Samstag, 6. Juni 2015

Der Mensch ist was

Jemand hat mir erzählt, dass der Flughafen Innsbruck schwierig anzufliegen sei. Das läge an den Bergen, die rundherum zu sehen sind. Ich erinnere mich, dass in Wuppertal das Hotelzimmer vibriert hat, wenn die Schwebebahn vorbeigefahren ist. Hier vibriert alles, wenn ein Flugzeug über das Hotel fliegt, und wenn man beim Fenster steht und nach oben schaut, dann sieht man die ausgefahrenen Fahrwerke der landenden Flugzeuge und deren Lichter vor einem Horizont mit Kirchtürmen und hohen Bergen. Bei den Aufzeichnungen der Vorträge wird man auch den Flugzeugen zuhören können. Manche werden sich sich dazu entscheiden, bei geschlossenen Fenstern zu schwitzen, andere, bei offen zu schwitzen.

Am Abend findet ein großer Empfang statt und griasch di, I kim wohl aus Tirol, sagt mir dort ein Student, der zwar wohl aus Tirol kommt aber in der Schweiz studiert, Theologie, und über das Böse vortragen wird. Wir stehen gemeinsam in der Buffetschlange und ich frage ihn, was das Böse ist und er sagt mir, das Böse ist das, was die größtmögliche Distanz zum Guten hat und alles was es gibt, sind Variationen des Bösen. Die Buffetbedienung fragt, ob wir Lachstörtchen haben möchten oder Schweinefleisch mit Pilzen oder panierte Garnelen oder Schnitzel und wenn, wie viele davon und ich sage, ja gerne und der Theologe schaut entsetzt und bittet um die Spinatlasagne mit etwas Reis.

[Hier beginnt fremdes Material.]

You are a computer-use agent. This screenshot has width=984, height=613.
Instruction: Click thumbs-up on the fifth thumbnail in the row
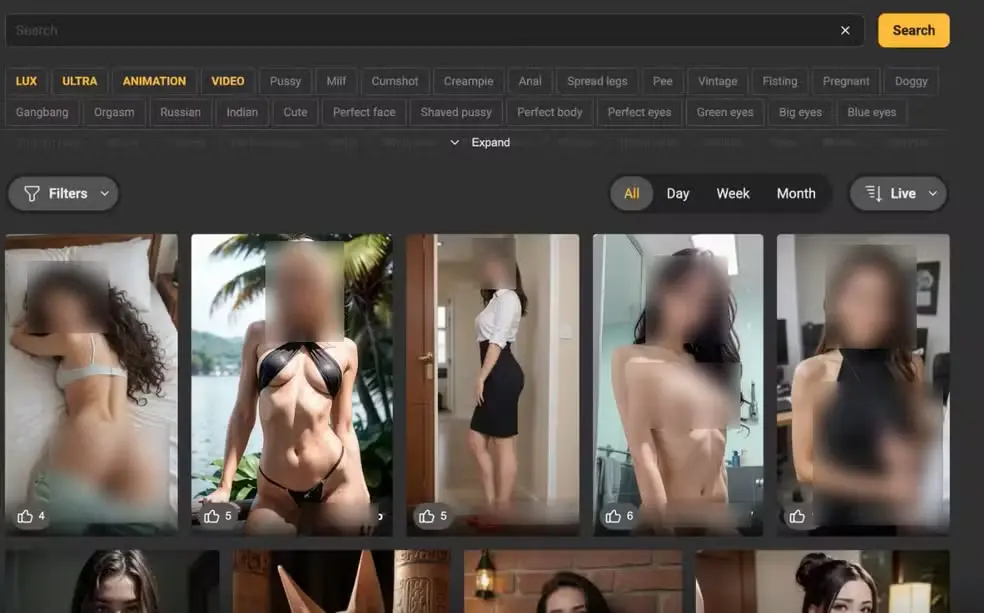point(797,517)
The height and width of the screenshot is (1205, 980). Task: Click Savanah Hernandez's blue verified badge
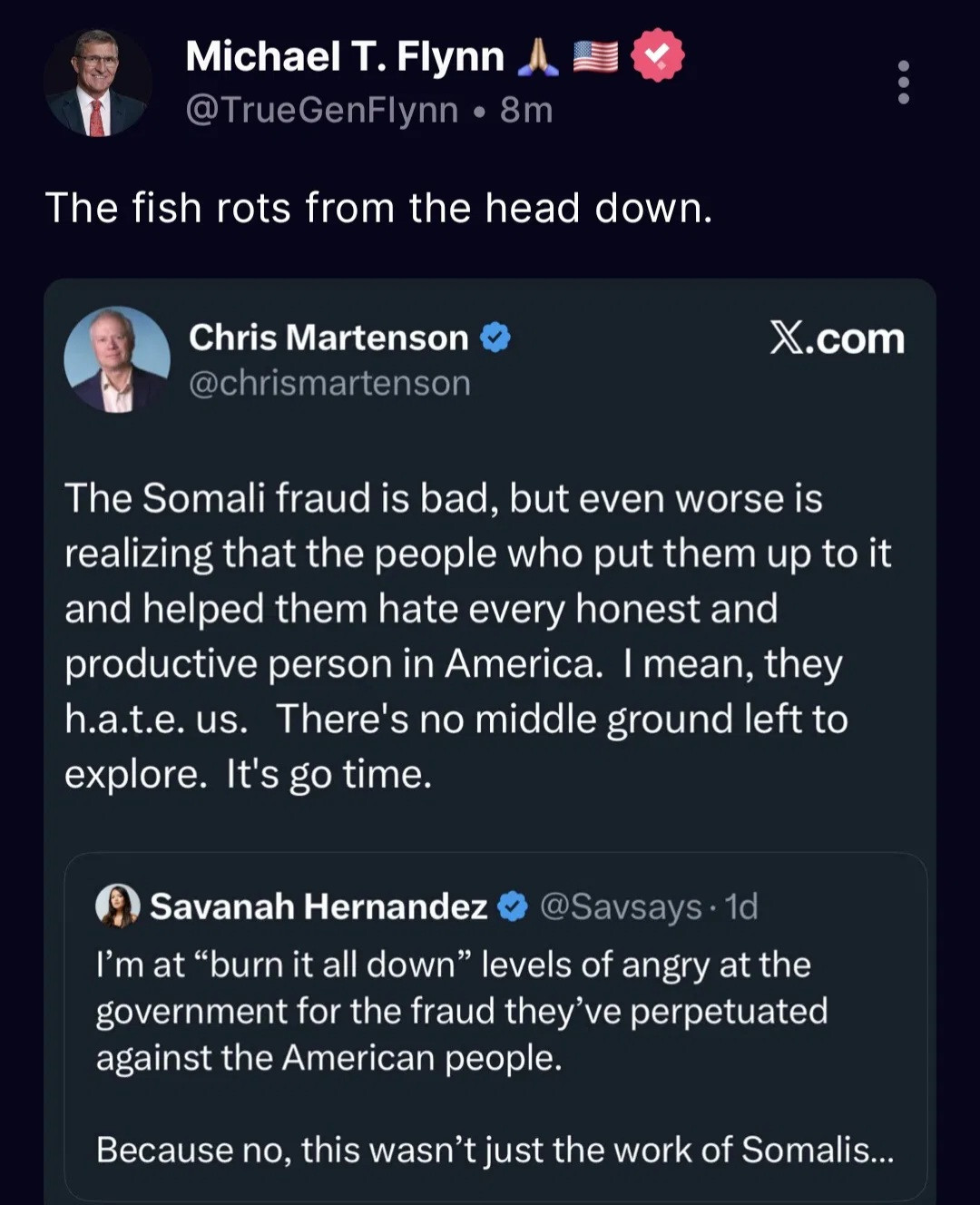click(x=513, y=906)
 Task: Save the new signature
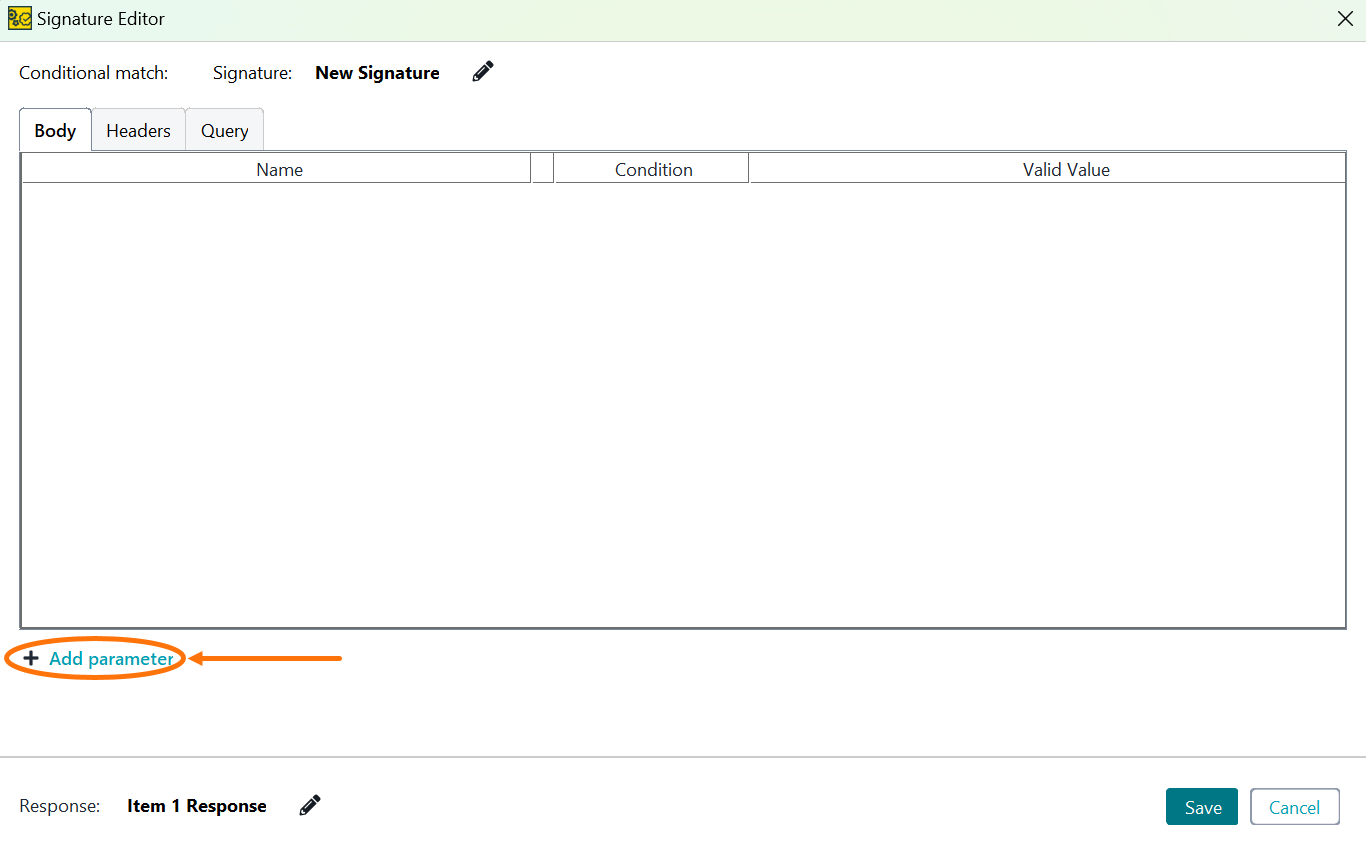1201,806
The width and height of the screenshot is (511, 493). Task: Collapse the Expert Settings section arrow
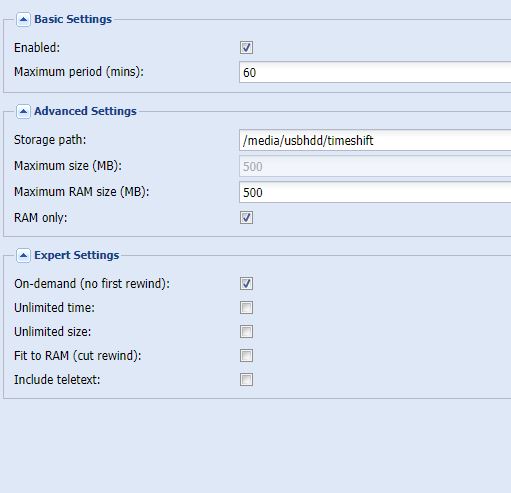pos(23,256)
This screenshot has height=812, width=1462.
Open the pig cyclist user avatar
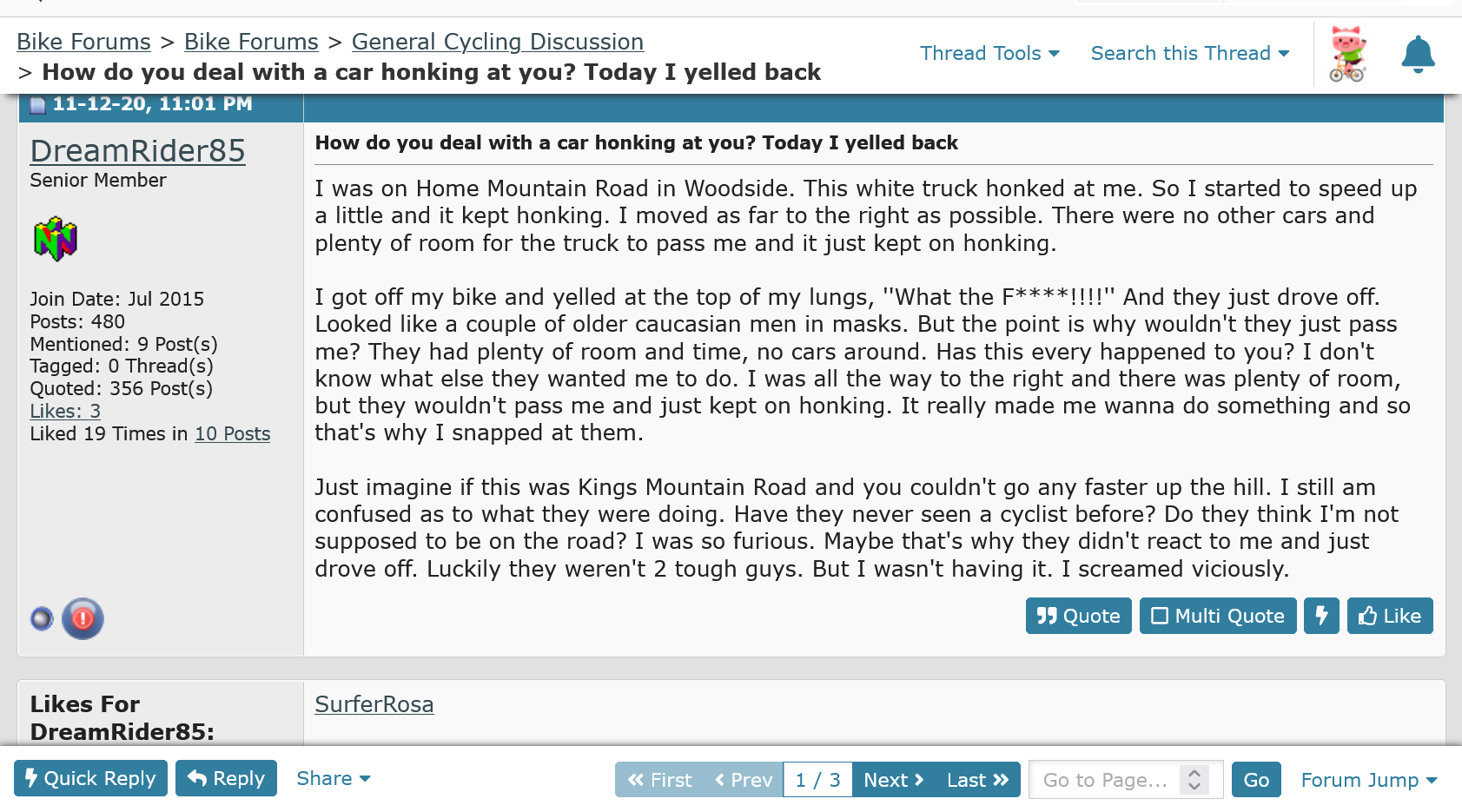(x=1347, y=54)
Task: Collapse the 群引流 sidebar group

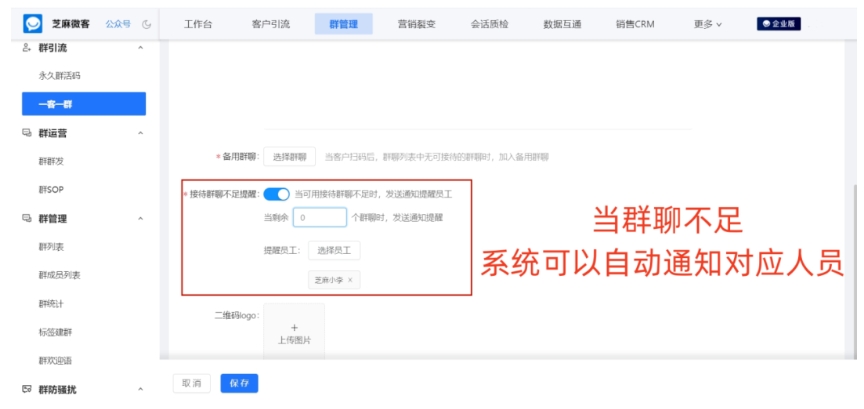Action: pos(140,48)
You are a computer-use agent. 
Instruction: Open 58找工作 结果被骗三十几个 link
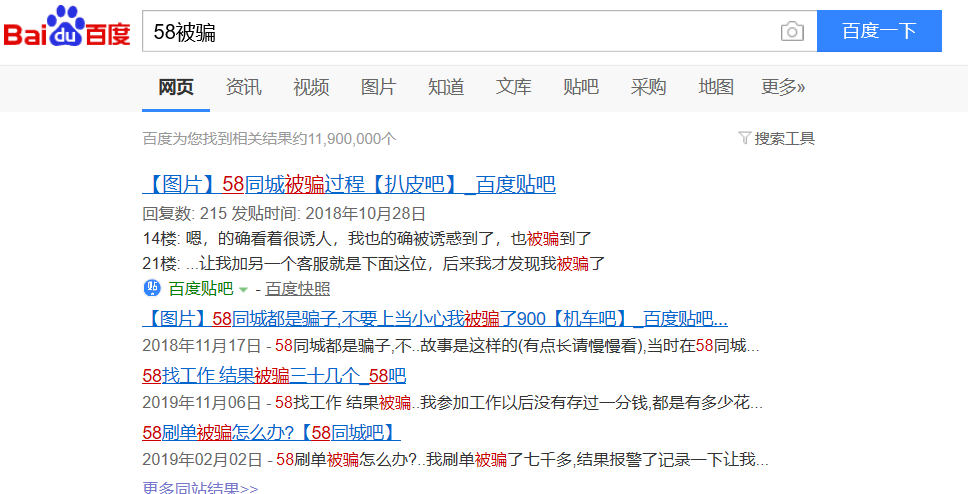coord(274,376)
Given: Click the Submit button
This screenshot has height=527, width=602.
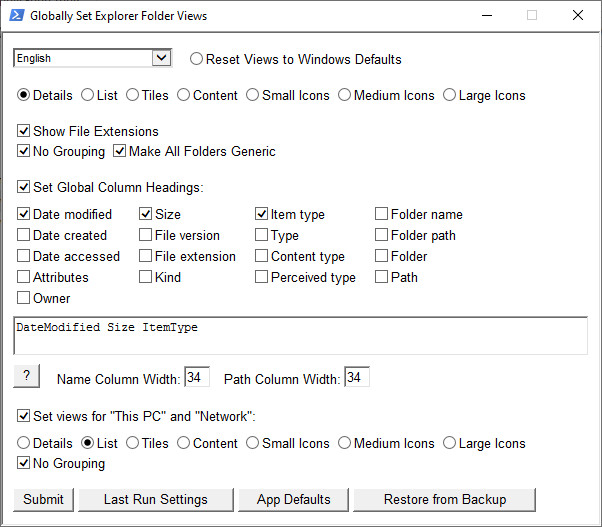Looking at the screenshot, I should (x=43, y=500).
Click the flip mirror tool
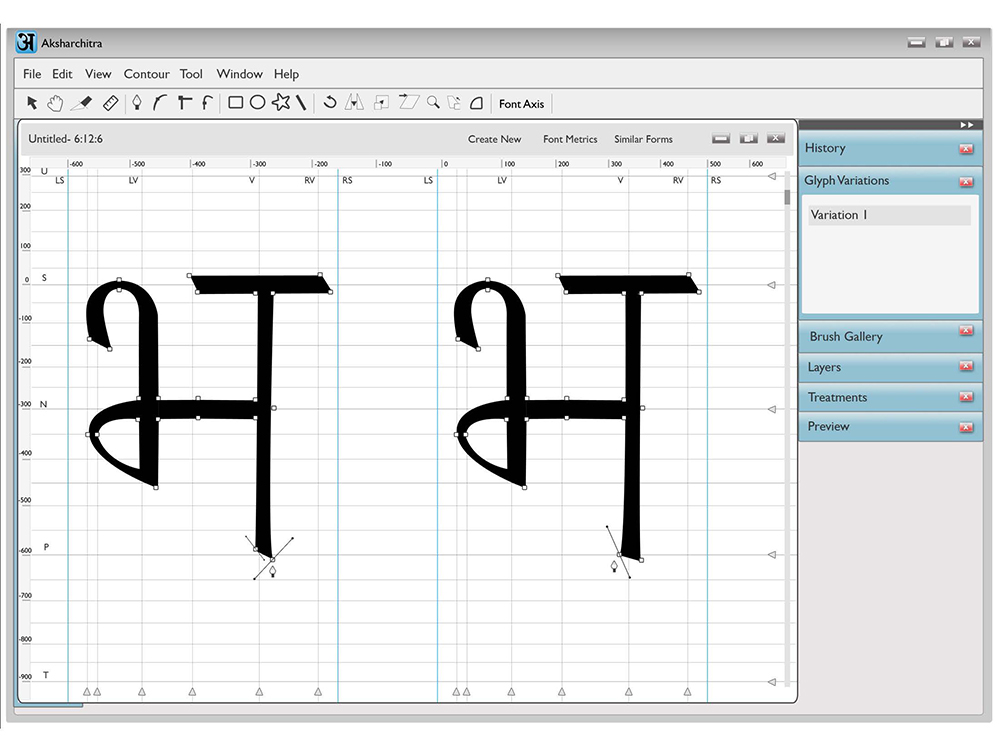This screenshot has height=750, width=1000. (354, 102)
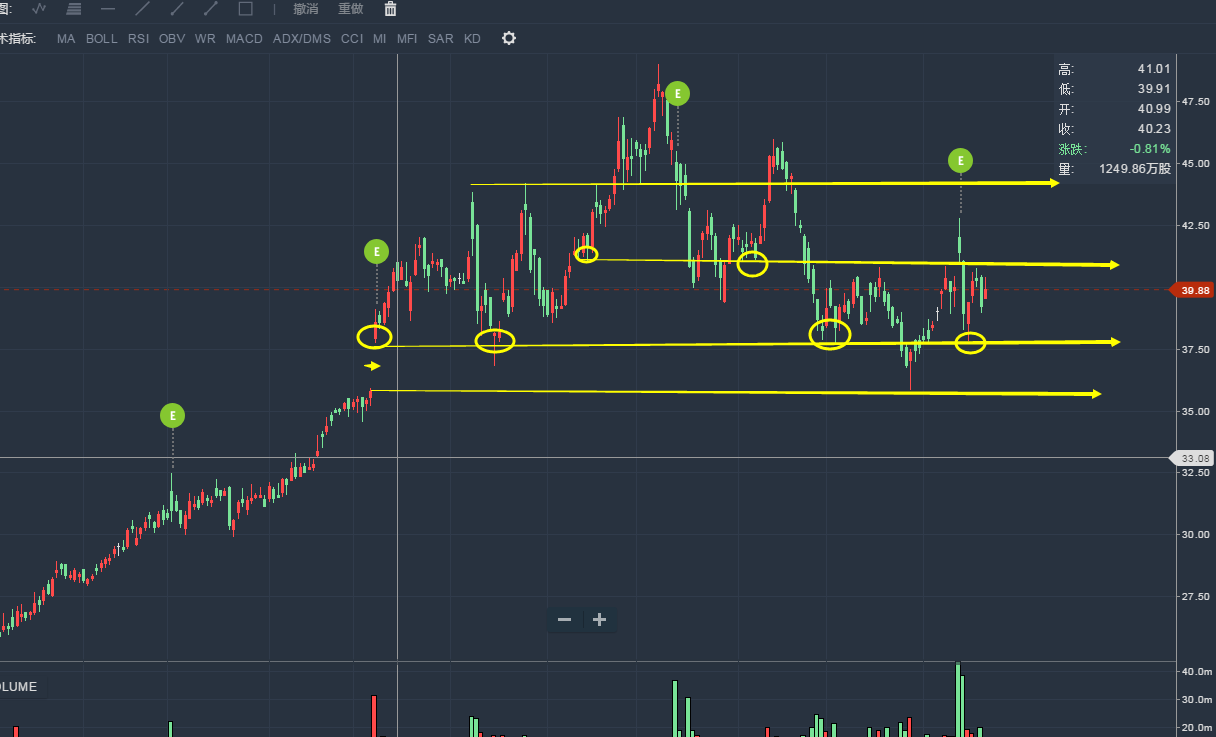The width and height of the screenshot is (1216, 737).
Task: Switch to the RSI indicator
Action: (138, 39)
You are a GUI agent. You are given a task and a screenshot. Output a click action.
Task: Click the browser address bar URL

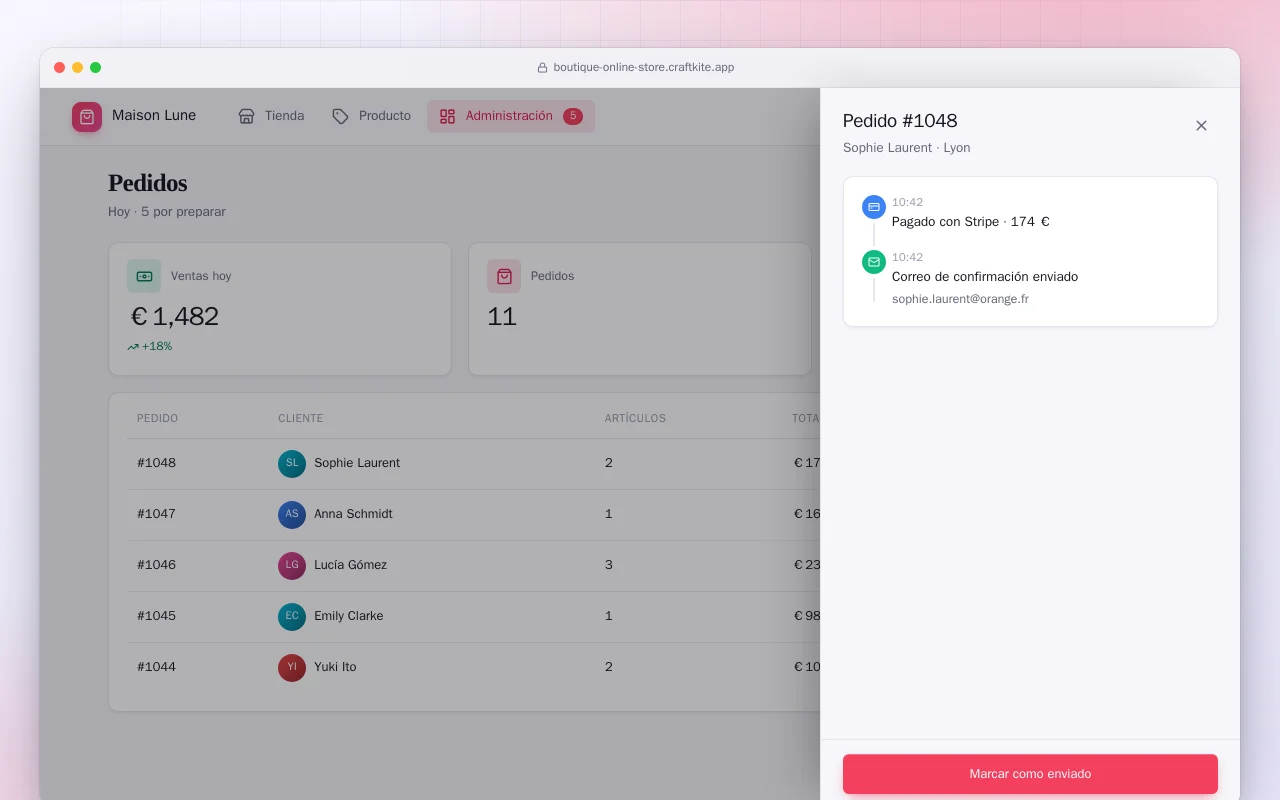pyautogui.click(x=644, y=68)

Ich sage, dass ein anarchistisches Buffet vielleicht besser wäre, oder zumindest schneller und ein Philosoph sagt zu mir, dass das bestimmt Strategie ist, das Hundstrogprinzip. Wenn man gefragt wird, was man essen möchte, ist man höflich, und gibt nicht zu, dass man vier Schnitzel will, sagt höflich, man möchte eines haben oder bittet höflich und zwei und will sich dafür schon entschuldigen.

Eine unbeantwortete Frage ist: Was ist die Methode der Philosophie? Beobachten? Schlussfolgern? Argumentieren? oder was? Man stelle sich vor, dass die Geographen nur noch die Landschaft anschauen, und dass die Verhaltensforscher nur noch Verhalten beobachten, und dass die Informatiker nur noch auf Gadgets tippen. Aber es ist auch so: wer lange genug an der Universität herumgeistert, entwickelt einen methodischen Alltagshabitus. So kann ich (ich schreibe die Geschichte erneut), wenn ich nicht weiß, wo die Konferenz stattfindet, den Leuten nachgehen, die sich irgendwie merkwürdig fortbewegen und leicht unbeholfen versuchen, sich an nichtssagenden Schilden oder Plakaten für beliebige Veranstaltungen und dergleichen zu orientieren. Das ist zuerst amüsant und kann dann langweilig werden, wenn man sich am Abend beim Umtrunk trifft, dort aber nicht miteinander redet, sondern argumentiert.